**PROVIDED DATA:**
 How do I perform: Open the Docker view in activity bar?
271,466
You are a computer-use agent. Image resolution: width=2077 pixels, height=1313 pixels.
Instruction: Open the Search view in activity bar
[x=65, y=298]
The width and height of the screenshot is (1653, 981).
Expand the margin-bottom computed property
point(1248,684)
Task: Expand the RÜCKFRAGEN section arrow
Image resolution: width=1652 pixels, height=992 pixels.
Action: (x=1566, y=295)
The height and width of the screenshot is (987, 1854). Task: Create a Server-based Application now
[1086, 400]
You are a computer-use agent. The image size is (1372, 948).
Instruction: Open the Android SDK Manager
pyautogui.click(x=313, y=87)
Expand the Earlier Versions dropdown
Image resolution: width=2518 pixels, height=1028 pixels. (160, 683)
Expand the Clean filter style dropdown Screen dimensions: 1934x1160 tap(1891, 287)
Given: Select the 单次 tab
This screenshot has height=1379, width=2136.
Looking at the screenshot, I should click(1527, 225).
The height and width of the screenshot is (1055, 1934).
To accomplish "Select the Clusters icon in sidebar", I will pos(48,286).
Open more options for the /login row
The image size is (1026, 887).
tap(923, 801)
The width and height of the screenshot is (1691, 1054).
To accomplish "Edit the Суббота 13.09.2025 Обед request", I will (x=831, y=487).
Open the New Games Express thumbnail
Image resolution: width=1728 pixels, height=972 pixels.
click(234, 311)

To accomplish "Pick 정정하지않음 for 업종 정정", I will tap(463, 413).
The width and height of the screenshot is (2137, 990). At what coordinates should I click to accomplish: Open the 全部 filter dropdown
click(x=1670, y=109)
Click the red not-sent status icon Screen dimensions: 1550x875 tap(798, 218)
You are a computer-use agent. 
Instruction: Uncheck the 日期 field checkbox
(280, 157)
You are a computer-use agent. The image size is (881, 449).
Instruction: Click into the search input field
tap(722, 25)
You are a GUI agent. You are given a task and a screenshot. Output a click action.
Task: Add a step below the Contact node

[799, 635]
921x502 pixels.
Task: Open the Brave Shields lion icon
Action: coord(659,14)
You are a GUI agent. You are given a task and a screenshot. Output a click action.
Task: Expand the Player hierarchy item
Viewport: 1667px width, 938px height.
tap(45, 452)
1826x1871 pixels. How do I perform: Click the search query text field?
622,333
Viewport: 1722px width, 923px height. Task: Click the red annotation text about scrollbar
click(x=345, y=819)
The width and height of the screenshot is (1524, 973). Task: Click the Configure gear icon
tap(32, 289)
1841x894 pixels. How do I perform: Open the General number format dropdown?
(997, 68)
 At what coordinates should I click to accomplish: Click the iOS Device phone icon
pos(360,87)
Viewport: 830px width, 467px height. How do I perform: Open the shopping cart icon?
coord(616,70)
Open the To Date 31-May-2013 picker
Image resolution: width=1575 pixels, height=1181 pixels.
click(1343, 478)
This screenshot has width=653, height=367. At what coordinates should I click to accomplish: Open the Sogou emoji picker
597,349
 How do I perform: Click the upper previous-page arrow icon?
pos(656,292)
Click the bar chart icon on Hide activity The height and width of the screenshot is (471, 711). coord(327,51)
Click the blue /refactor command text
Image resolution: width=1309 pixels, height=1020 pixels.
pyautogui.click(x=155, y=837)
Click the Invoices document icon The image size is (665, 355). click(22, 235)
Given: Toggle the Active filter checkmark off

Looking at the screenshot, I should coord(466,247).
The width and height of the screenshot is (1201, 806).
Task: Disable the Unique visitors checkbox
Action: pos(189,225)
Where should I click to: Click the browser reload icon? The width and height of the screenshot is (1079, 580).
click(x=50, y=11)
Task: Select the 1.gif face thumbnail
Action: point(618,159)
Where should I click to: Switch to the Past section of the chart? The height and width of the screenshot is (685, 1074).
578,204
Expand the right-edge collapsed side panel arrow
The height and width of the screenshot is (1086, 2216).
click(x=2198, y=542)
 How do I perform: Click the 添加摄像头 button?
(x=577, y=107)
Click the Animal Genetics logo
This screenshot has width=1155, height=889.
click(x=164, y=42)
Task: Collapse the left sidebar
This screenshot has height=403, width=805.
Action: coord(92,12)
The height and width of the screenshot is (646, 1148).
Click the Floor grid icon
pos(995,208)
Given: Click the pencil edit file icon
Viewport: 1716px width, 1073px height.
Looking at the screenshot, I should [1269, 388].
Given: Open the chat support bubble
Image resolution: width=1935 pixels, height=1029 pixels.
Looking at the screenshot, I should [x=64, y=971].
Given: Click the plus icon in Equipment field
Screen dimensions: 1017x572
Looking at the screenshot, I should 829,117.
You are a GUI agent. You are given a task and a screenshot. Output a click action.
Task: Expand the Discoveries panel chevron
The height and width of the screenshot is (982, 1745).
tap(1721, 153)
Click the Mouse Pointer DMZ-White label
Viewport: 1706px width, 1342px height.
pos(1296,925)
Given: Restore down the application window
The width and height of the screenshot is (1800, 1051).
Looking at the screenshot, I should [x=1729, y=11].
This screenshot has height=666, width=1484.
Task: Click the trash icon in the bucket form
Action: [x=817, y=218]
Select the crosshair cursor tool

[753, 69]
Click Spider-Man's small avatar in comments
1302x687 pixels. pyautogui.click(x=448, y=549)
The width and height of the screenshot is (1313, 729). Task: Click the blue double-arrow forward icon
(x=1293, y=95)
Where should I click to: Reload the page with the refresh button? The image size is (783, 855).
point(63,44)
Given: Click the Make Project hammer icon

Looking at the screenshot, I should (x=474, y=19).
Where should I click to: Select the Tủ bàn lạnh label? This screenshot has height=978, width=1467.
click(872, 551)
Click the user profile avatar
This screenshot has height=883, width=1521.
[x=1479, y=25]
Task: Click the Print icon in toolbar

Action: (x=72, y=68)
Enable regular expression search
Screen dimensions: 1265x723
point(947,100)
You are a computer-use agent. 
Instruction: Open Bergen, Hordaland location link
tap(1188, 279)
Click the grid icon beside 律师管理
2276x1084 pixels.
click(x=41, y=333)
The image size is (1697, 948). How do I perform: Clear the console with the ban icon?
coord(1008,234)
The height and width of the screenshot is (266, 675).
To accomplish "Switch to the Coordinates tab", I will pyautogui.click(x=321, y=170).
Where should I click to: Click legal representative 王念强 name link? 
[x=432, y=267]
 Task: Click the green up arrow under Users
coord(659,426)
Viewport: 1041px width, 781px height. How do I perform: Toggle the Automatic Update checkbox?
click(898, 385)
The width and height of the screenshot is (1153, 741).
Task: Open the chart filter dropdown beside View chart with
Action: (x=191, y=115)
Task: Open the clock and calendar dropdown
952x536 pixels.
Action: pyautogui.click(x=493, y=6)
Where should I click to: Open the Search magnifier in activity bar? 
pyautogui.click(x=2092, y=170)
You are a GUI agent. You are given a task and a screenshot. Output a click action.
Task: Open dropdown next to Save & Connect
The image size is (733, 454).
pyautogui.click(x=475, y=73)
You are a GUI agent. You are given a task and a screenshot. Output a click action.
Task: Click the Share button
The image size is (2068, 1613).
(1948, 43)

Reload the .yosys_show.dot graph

**WHAT THE TASK ASKS:**
Show the lines of the records that include the string "computer".

**EXPECTED ANSWER:**
You are a computer-use agent. Image resolution: width=2077 pixels, height=1313 pixels.
You are a computer-use agent. The image size is (1372, 948).
You are a computer-use agent. 
You are a computer-use agent. The image size is (881, 449).
You are a computer-use agent. 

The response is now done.